Web Design Tips
Backgrounds are a great idea in some websites,
and an absolute horror in others. Some designers detest the default gray
colour which you see in lots of Windows programs. Other designers argue
that Microsoft spent millions testing and analysing to get that gray colour,
so it must be okay!
Personally I think that the use of 'white
space' is very important. Computers may be new (relative term) but publishing
and painting has been around for centuries, and many tried and true methods
are applicable to web design. Newspapers didn't arrive at their column
structures by accident.
Before we go in to too much depth, some basics
must be observed. Don't use colour combinations of text and background
that make the text hard to read. Some of your visitors may be colour blind,
and certainly won't be there long if they can't read your pages. Different
colours can convey different meanings and feelings. This varies from culture
to culture, so think about your target market. White has a completely
different meaning in Japan from Western thinking.

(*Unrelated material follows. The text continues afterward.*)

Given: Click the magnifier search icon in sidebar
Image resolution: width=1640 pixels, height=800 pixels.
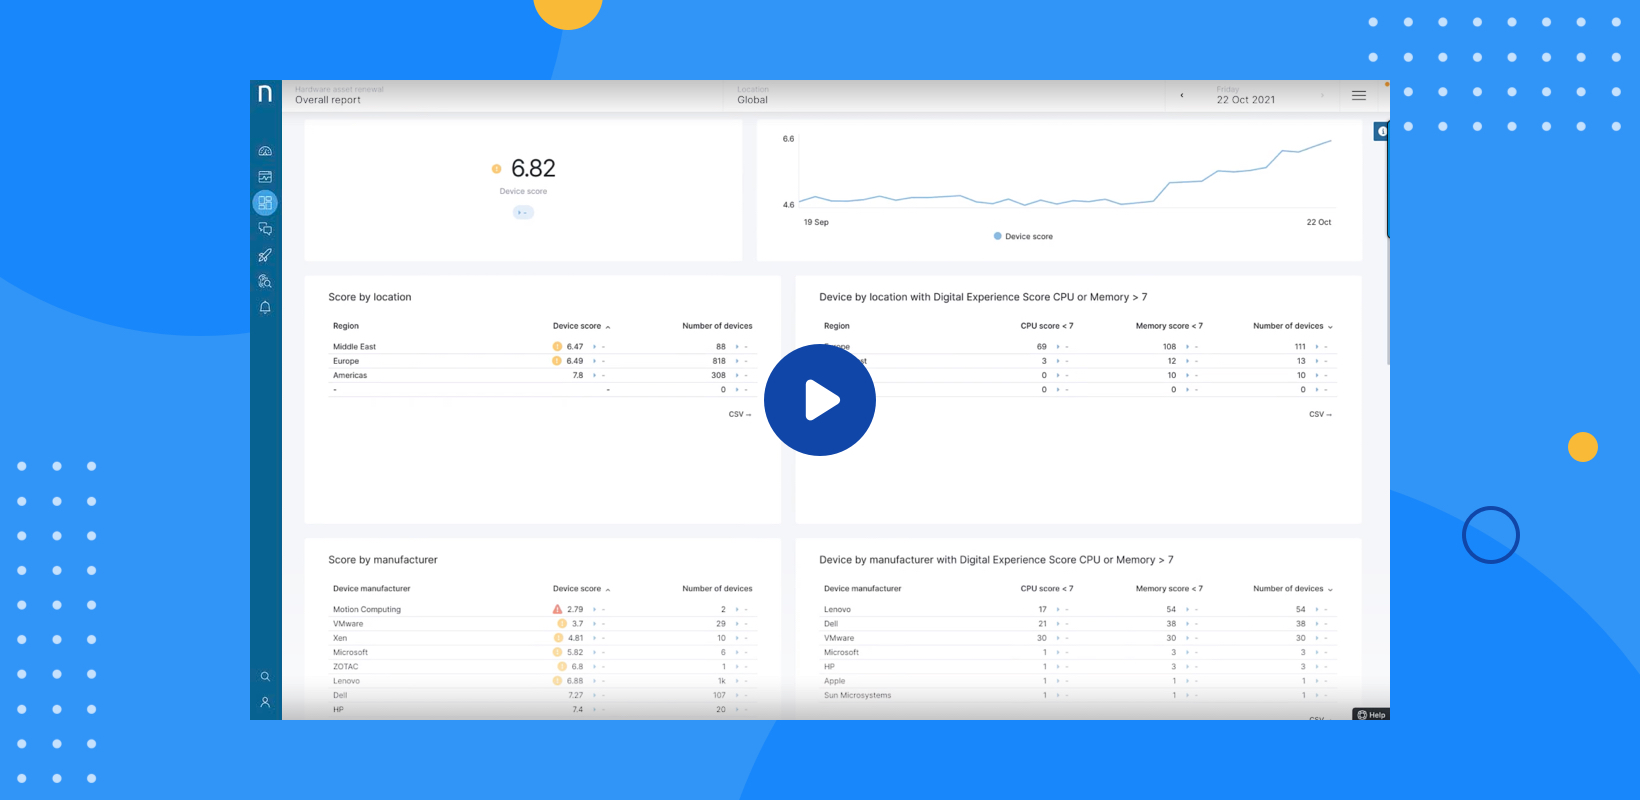Looking at the screenshot, I should pyautogui.click(x=265, y=677).
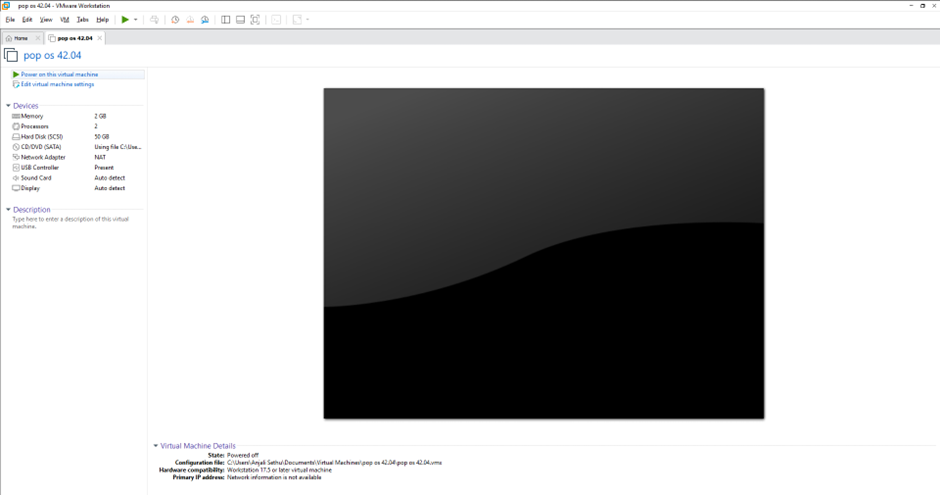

Try not to use busy, distracting backgrounds that also make the text hard to read. Snow falling may be a pleasant theme as Christmas approaches, but is it really helping you to convey your message or is it distracting from that?
Don't use large photos as backgrounds. Pictures
take longer to download, and while broadband solves this problem immensely,
much of the world is still using dial up modems, and won't wait around
all day while a photo loads in the background before they can read the
text. This is where the 15 second rule for page download time takes effect.
Apparently that is the optimum "hang about time".